(TASK DETAILS): Your answer is the line containing "Число (583, 1283)" plus every line after it through the end of the records, printed exactly and free of pictures.

(AVAILABLE DATA):
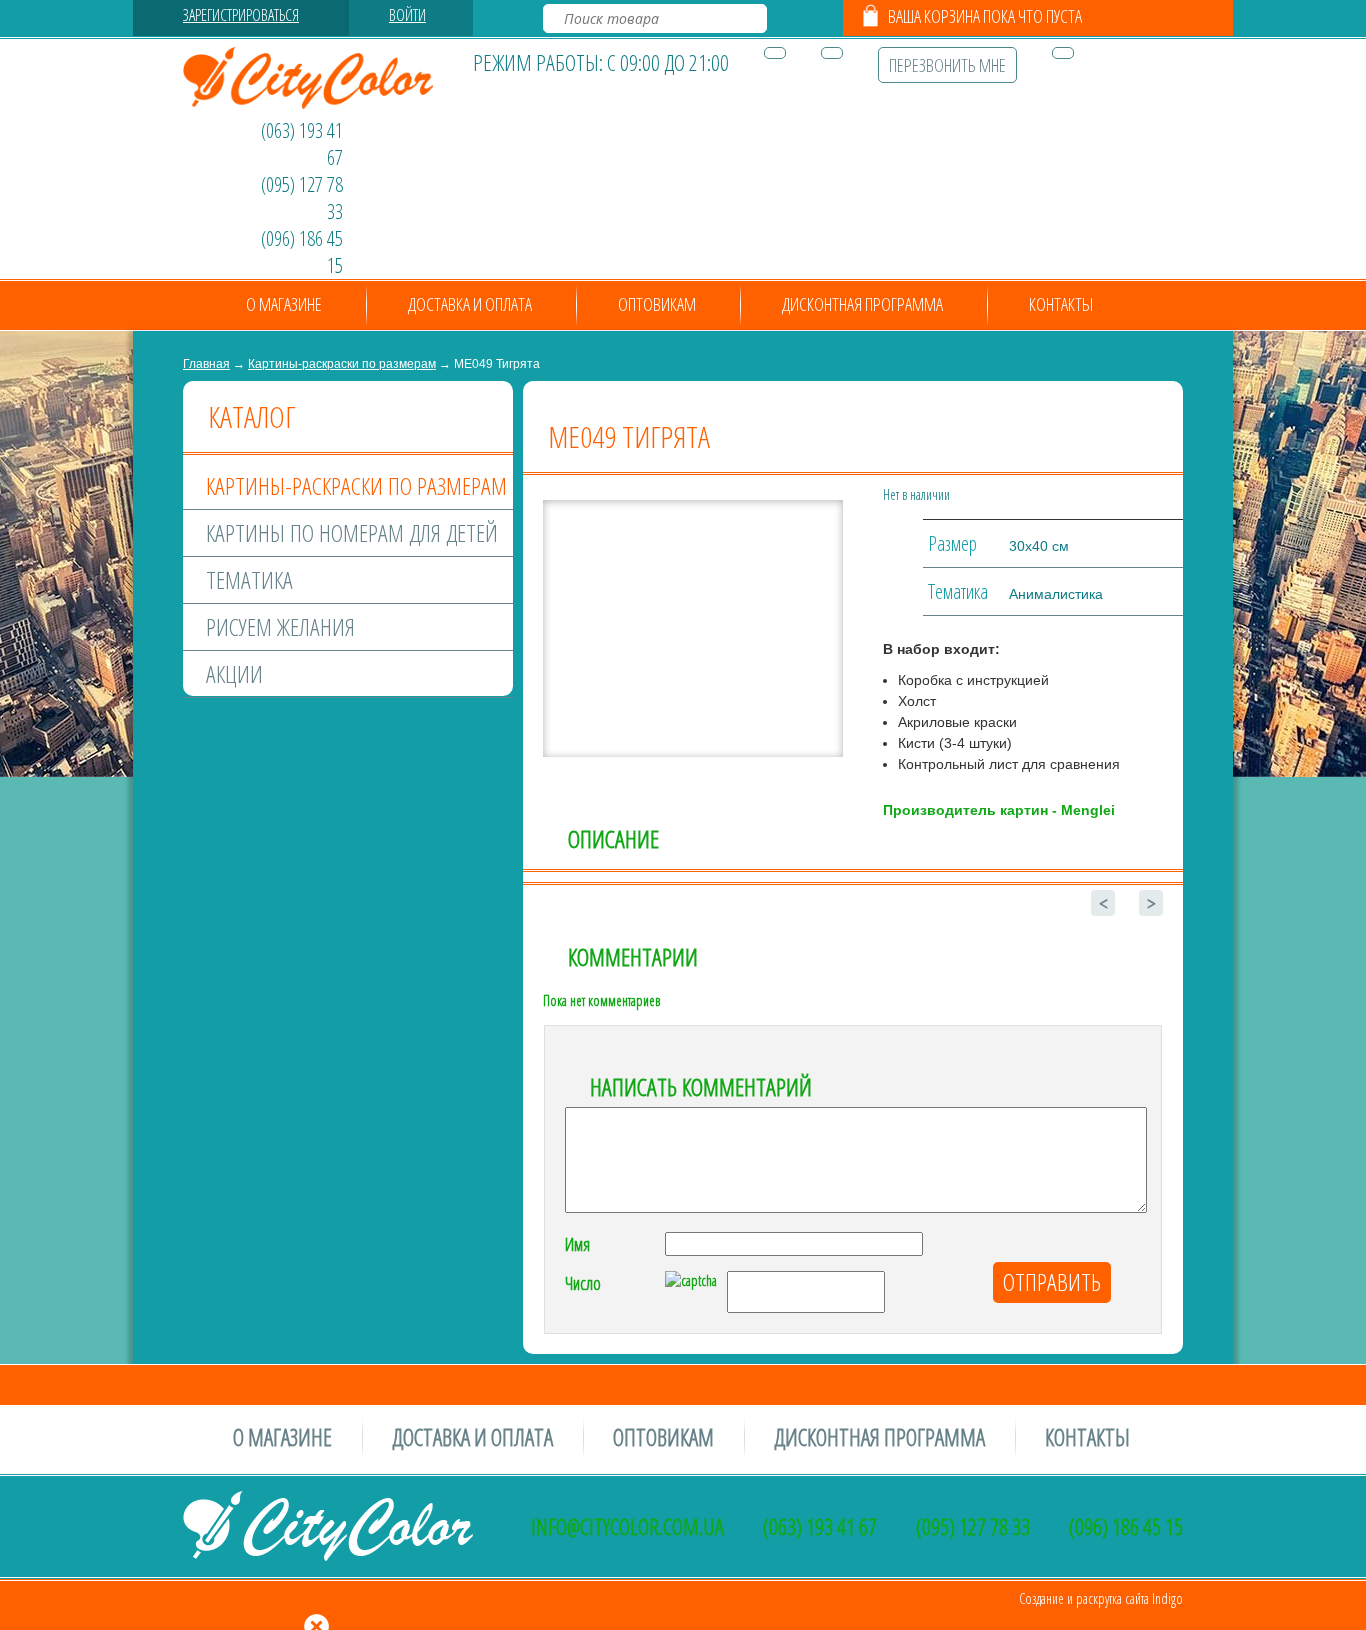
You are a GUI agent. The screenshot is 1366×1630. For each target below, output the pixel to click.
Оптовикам (657, 304)
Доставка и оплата (470, 304)
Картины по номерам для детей (352, 532)
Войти (407, 15)
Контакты (1061, 304)
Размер (952, 543)
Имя (577, 1244)
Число (583, 1283)
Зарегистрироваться (241, 15)
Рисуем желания (280, 626)
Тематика (249, 579)
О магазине (284, 304)
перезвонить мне (947, 65)
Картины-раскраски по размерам (342, 364)
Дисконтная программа (862, 304)
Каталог (251, 416)
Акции (234, 673)
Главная (206, 364)
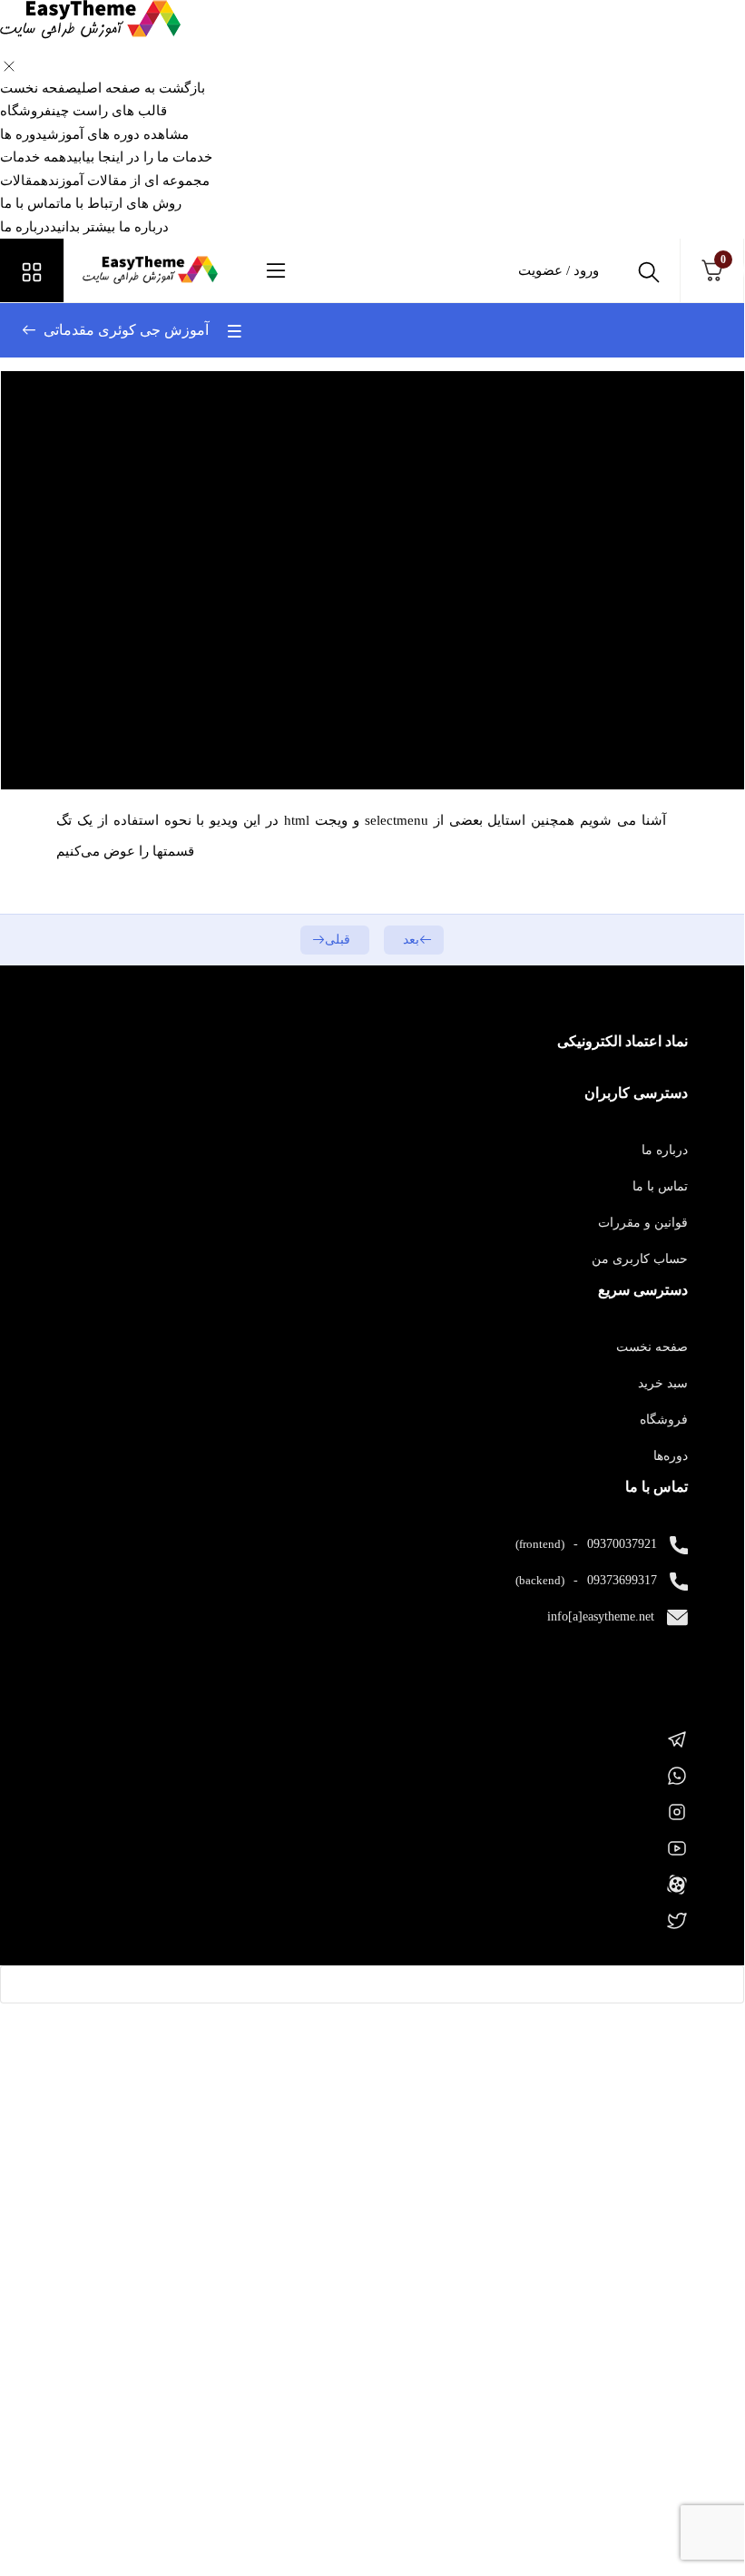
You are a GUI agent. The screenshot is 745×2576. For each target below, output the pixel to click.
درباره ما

(ANSWER SECTION):
Число (583, 1283)
Зарегистрироваться (241, 15)
Рисуем желания (280, 626)
Тематика (249, 579)
О магазине (284, 304)
перезвонить мне (947, 65)
Картины-раскраски по размерам (342, 364)
Дисконтная программа (862, 304)
Каталог (251, 416)
Акции (234, 673)
Главная (206, 364)
You are a GUI agent. The screenshot is 745×2576. For each target below, output the pixel to click.
درباره ما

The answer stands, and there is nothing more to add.